Regarding some of the moisturizers and other products that you refer to, tanning oils, in particular, often have less than SPF-2, which would provide inadequate sun protection. Your question points out the confusion consumers have faced when evaluating and buying sunscreen products. The good news is that in 2011 the U.S. Food and Drug Administration (FDA) updated sunscreen labeling regulations to help consumers make better choices when sunscreen shopping. These regulations also apply to cosmetics and moisturizers labeled with SPF values. Manufacturers must:
- Remove misleading or unproven claims, such as "sun block," "waterproof," and "all-day protection."

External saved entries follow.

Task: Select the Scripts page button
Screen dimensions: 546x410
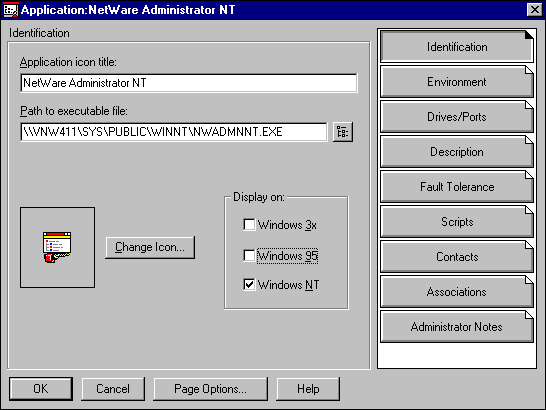Action: pyautogui.click(x=457, y=222)
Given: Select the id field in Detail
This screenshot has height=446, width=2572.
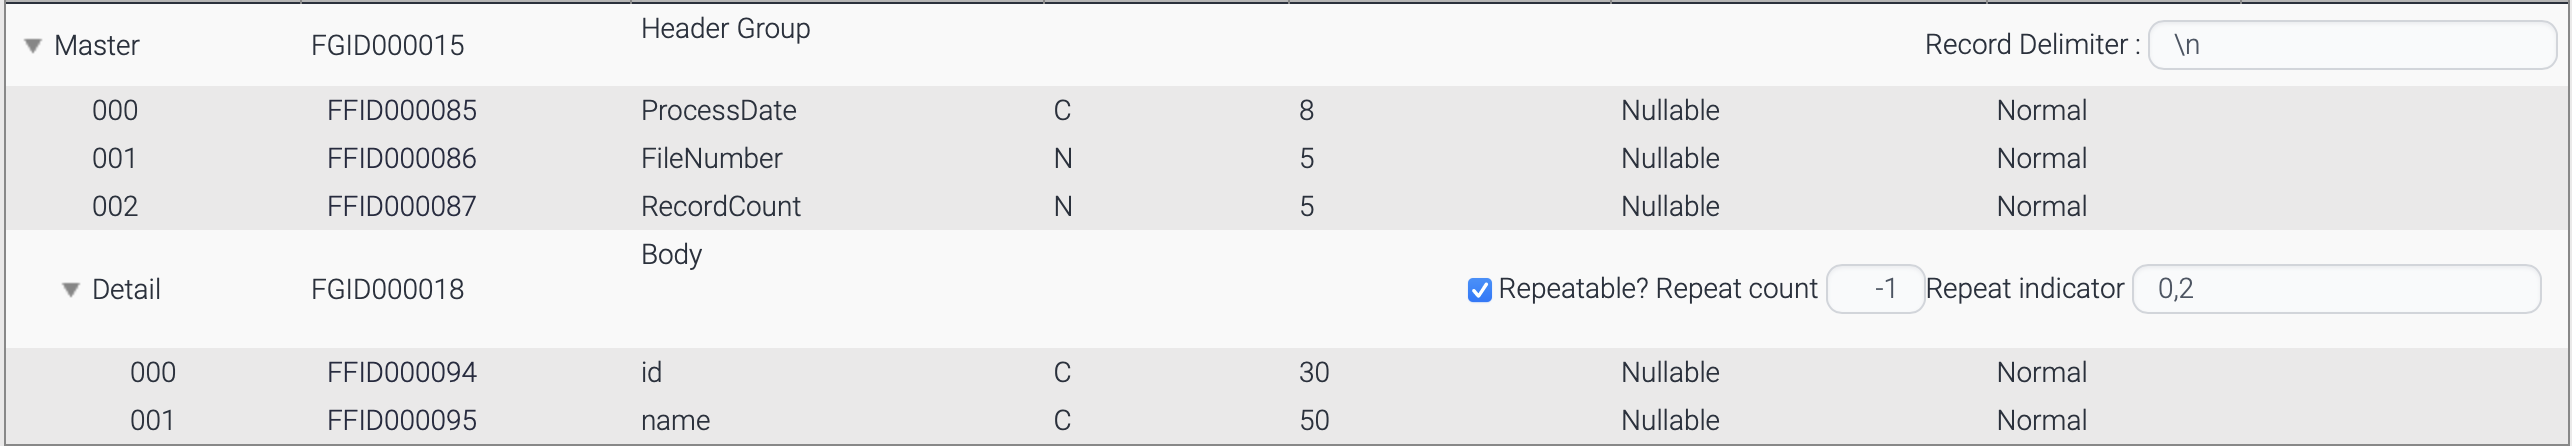Looking at the screenshot, I should click(651, 372).
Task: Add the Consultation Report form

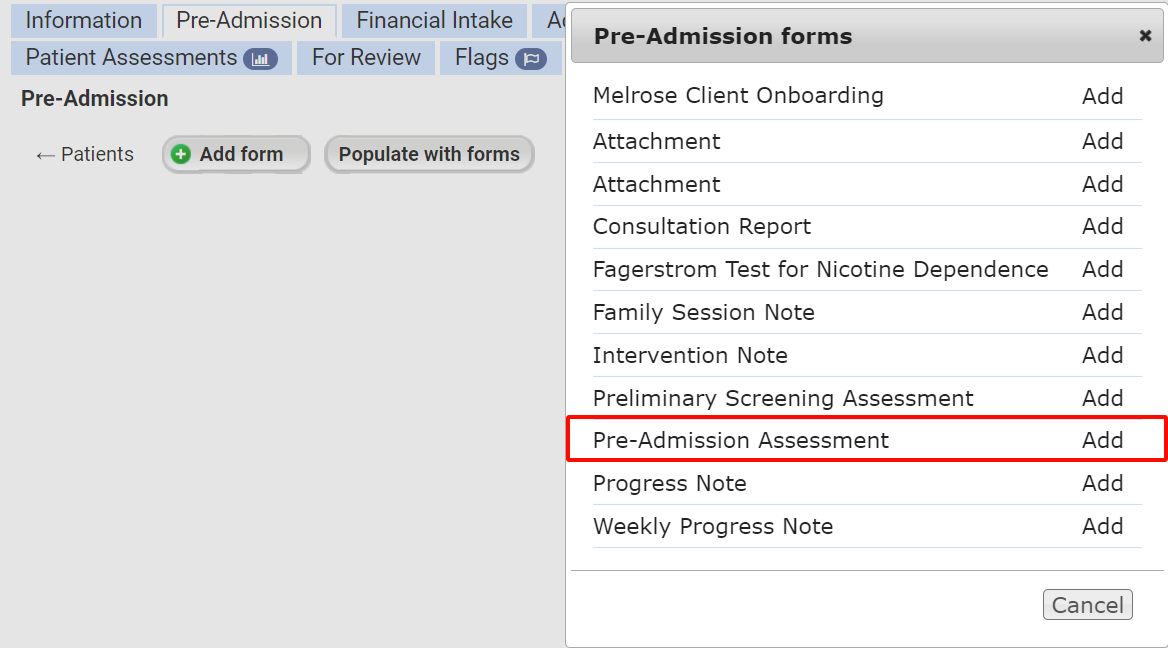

- Indicate whether the sunscreen remains effective for 40 minutes or 80 minutes while swimming or sweating, based on standard testing. If not water resistant, labels must instruct consumers to use a water resistant sunscreen if swimming or sweating.
- List ingredients and standard "Drug Facts" information on the back and/or side of the container.
- Include a warning label on tanning products that don't have sunscreen.
- Limit the maximum SPF value on sunscreen labels to "50 +" because there is not sufficient data to show that products with SPF values higher than 50 provide greater protection for users than products with SPF values of 50.
- Limit using the claim that sunscreen reduces the risk of skin cancer and early skin aging if used as directed to Broad Spectrum sunscreens with an SPF value of 15 or higher.
- State that Non-Broad Spectrum sunscreens and Broad Spectrum sunscreens with an SPF value between 2 and 14 only help prevent sunburn.